### Aim of the exercise
Write out the rows below word for word, from the row containing "Toggle Link with" through the row containing "I will point(672,117).", with both of those rows included. Copy nothing before or after that range.

### Records provided
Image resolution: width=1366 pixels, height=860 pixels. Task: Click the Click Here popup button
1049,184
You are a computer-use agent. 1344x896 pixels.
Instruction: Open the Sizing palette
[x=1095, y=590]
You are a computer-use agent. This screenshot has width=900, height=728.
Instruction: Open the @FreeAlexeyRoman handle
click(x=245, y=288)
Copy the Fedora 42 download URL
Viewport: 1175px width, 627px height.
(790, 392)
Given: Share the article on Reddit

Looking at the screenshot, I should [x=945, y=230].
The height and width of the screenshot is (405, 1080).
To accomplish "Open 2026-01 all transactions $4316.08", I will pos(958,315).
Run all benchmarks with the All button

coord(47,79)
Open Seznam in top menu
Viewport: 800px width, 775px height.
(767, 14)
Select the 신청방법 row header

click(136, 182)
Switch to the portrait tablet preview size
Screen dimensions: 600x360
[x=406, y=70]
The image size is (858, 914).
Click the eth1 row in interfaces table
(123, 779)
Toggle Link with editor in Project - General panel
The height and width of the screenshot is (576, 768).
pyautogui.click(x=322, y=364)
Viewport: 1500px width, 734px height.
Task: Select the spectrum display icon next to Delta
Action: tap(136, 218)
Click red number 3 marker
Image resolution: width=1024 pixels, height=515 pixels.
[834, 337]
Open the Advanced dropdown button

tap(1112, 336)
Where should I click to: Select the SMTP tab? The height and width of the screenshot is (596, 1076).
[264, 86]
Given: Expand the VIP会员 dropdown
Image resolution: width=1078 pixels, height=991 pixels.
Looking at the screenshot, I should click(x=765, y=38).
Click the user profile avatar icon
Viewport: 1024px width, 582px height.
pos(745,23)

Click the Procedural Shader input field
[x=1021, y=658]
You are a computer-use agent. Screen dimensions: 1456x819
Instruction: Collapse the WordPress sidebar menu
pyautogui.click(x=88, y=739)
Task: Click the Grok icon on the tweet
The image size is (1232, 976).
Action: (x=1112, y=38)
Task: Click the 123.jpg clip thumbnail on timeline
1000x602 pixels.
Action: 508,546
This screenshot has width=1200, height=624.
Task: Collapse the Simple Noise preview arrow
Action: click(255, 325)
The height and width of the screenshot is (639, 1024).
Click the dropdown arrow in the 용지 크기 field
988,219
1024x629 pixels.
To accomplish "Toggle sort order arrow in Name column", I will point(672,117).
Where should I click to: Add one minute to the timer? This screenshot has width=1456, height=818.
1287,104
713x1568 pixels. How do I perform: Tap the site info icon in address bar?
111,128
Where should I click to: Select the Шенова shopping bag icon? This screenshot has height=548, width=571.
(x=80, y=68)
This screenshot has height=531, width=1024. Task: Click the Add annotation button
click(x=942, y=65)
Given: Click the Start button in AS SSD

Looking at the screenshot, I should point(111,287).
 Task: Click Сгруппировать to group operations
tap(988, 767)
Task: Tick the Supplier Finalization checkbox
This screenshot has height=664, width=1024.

### Answer below
Toggle Link with editor in Project - General panel
The height and width of the screenshot is (576, 768).
pyautogui.click(x=322, y=364)
Viewport: 1500px width, 734px height.
Task: Select the spectrum display icon next to Delta
Action: tap(136, 218)
Click red number 3 marker
Image resolution: width=1024 pixels, height=515 pixels.
[834, 337]
Open the Advanced dropdown button

tap(1112, 336)
Where should I click to: Select the SMTP tab? The height and width of the screenshot is (596, 1076).
[264, 86]
Given: Expand the VIP会员 dropdown
Image resolution: width=1078 pixels, height=991 pixels.
Looking at the screenshot, I should click(x=765, y=38).
Click the user profile avatar icon
Viewport: 1024px width, 582px height.
pos(745,23)

Click the Procedural Shader input field
[x=1021, y=658]
You are a computer-use agent. Screen dimensions: 1456x819
Instruction: Collapse the WordPress sidebar menu
pyautogui.click(x=88, y=739)
Task: Click the Grok icon on the tweet
The image size is (1232, 976).
Action: (x=1112, y=38)
Task: Click the 123.jpg clip thumbnail on timeline
1000x602 pixels.
Action: 508,546
This screenshot has width=1200, height=624.
Task: Collapse the Simple Noise preview arrow
Action: click(255, 325)
The height and width of the screenshot is (639, 1024).
Click the dropdown arrow in the 용지 크기 field
988,219
1024x629 pixels.
To accomplish "Toggle sort order arrow in Name column", I will point(672,117).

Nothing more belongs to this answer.